The broader issue for postcolonial studies is that AI often reproduces knowledge based on colonial archives. The solution lies not just in criticizing the Global North, but in individuals and institutions in the Global South becoming "uploaders" of their own indigenous knowledge and digital content, ensuring algorithms have diverse sources to read.
Part 2: Designing a Curriculum Integrating Digital Humanities and AI
The challenge today is designing a curriculum that prepares students for a future shaped by both technological fluency and literary sensibility.
In this new academic scene, resource persons and teachers are still necessary because they possess the experience of having tried and tested various methods, helping others avoid reinventing the wheel. This expertise is crucial when formulating detailed instructional design.
Pedagogical Hierarchy for AI/DH Curriculum
A comprehensive curriculum must integrate AI tools across various stages of learning, adhering to Bloom's Taxonomy (Remembering, Understanding, Applying, Analyzing, Creating, Evaluating).
| Stage | Focus & Bloom's Level | Key Content & Activities | Tools/Frameworks |
|---|---|---|---|
| 1. Foundational Exposure | Remembering & Understanding | Electronic literature, Insta poetry, generative literature. | Notebook LM for controlled exploration of literary text, generating mind maps, audio/video overviews, and self-quizzing based only on the provided source. |
| 2. Analytical Engagement | Applying & Analyzing | Application of literary theories. Students should have conversations with dead writers (e.g., Shakespeare) or characters (e.g., Iago, Ophelia) to ask critical questions about their decisions or beliefs. | Peter Barry's Beginning Theory ("What do critics do" model). |
| 3. Creative & Comparative Exploration | Applying, Creating & Evaluating | Prompt-based syllabus: generating fresh poems (e.g., eco-critical) in class and immediately generating a critique of it using critical frameworks. | Todd Pressner's approach to comparative literature and DH. |
| 4. Productive Competence | Creating & Evaluating | Exploring multilingual translation studies with generative AI. Focus on self-improvement of essay-type writings. Students submit handwritten answers, which are then evaluated by AI. | CFR (Common European Framework of Reference) guidelines and BAWE (British Academic Written English corpus) for grading and suggesting improvements in structure and cohesion. |
| 5. Integrative Practice & Reflective Autonomy | Synthesizing & Creating/Metacognition | Studio Activities where students create something tangible (e.g., short video essays, podcasts, blogs). Self-assessment and self-learning using AI as a personalized tutor. | Google Classroom, YouTube, AI tutors. |
Curriculum Outcomes
Using a detailed prompt incorporating this pedagogical hierarchy, AI tools can generate a comprehensive, structured curriculum. The resulting curriculum included:
- Specific student work that requires both digital skills and physical handwriting (e.g., handwritten analysis of an insta poem vs. a canonical poem).

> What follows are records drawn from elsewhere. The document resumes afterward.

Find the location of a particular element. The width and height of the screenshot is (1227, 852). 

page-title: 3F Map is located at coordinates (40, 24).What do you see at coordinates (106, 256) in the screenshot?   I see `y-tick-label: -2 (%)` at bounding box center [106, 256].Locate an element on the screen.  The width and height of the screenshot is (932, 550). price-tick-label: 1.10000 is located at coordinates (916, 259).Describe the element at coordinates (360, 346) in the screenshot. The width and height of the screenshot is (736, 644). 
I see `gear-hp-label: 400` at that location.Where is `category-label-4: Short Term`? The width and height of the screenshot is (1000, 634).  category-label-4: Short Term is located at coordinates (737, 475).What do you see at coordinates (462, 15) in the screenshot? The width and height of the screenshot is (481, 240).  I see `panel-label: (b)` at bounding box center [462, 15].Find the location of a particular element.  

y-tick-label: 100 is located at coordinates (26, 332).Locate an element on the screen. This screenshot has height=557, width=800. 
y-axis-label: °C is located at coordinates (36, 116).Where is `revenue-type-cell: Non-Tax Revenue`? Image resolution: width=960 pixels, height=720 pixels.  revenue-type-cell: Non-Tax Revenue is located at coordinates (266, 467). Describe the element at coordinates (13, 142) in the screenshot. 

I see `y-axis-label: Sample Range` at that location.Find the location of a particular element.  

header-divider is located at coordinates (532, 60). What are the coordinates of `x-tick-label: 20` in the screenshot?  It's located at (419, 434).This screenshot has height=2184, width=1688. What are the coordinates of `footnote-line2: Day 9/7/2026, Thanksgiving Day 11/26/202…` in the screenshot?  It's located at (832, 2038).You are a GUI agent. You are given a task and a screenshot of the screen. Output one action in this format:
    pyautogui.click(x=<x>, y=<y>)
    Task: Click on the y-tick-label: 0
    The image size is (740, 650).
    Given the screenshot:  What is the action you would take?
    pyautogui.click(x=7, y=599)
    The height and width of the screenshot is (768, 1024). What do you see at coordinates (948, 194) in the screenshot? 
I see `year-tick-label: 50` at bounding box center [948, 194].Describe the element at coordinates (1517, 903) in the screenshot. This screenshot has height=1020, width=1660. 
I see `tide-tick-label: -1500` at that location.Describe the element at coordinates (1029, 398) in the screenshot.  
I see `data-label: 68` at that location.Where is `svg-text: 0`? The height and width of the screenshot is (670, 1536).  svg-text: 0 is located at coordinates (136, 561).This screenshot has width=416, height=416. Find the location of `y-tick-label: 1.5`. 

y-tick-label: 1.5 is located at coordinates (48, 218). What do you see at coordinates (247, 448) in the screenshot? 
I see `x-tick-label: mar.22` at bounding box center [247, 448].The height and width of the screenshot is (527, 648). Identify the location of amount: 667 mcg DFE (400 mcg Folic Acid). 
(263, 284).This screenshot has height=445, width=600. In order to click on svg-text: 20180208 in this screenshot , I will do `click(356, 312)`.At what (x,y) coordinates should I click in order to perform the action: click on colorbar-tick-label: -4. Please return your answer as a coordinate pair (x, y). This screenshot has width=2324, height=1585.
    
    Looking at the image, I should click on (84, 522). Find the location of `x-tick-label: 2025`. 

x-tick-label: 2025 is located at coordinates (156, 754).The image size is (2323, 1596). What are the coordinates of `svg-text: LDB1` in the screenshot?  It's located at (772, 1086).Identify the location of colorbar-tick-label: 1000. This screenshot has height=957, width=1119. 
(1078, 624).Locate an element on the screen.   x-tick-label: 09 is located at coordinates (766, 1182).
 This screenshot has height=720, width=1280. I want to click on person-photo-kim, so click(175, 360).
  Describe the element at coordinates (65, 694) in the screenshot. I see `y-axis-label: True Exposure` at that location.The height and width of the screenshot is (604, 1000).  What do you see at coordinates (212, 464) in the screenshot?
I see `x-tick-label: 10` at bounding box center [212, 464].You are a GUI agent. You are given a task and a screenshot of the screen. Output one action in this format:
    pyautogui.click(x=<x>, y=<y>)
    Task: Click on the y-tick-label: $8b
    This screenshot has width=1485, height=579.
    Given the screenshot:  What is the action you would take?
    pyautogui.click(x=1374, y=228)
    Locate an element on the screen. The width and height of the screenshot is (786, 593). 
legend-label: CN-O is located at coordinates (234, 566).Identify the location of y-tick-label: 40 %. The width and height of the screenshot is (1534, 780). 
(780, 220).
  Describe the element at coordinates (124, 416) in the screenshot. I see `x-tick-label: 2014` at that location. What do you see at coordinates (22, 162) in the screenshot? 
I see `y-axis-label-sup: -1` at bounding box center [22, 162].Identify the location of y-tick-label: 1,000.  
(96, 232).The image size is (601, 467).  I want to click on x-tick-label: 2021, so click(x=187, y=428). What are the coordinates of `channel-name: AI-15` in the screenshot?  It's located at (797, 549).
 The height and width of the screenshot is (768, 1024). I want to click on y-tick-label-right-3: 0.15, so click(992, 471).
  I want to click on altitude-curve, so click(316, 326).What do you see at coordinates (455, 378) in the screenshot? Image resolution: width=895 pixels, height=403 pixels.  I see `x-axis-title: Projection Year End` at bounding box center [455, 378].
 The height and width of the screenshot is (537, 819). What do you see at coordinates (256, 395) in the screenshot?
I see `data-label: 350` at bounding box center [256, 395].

- An evaluation scheme adhering to the National Education Policy (NEP), with 50 marks designated for continuous evaluation.
- A curated reading list featuring seminal authors in DH (Katherine Hayles, Franco Moretti) and contemporary works (Rupi Kaur’s Milk and Honey for Insta poetry).
The Emotional and Cognitive Impact of AI
While AI primarily addresses the cognitive aspect of learning, it also has a profound emotional appeal and impact. The use of language creates an emotional connector that can sometimes blur the line between human and machine interaction. Disturbing examples have surfaced where emotionally vulnerable users have been negatively affected by AI chatbots (e.g., leading to self-harm or divorce).
Ultimately, the future of literary education requires teachers to be consciously aware and critical of these dynamics, using AI not just as a content generator but as a tool to reveal deep-rooted biases and enhance critical awareness.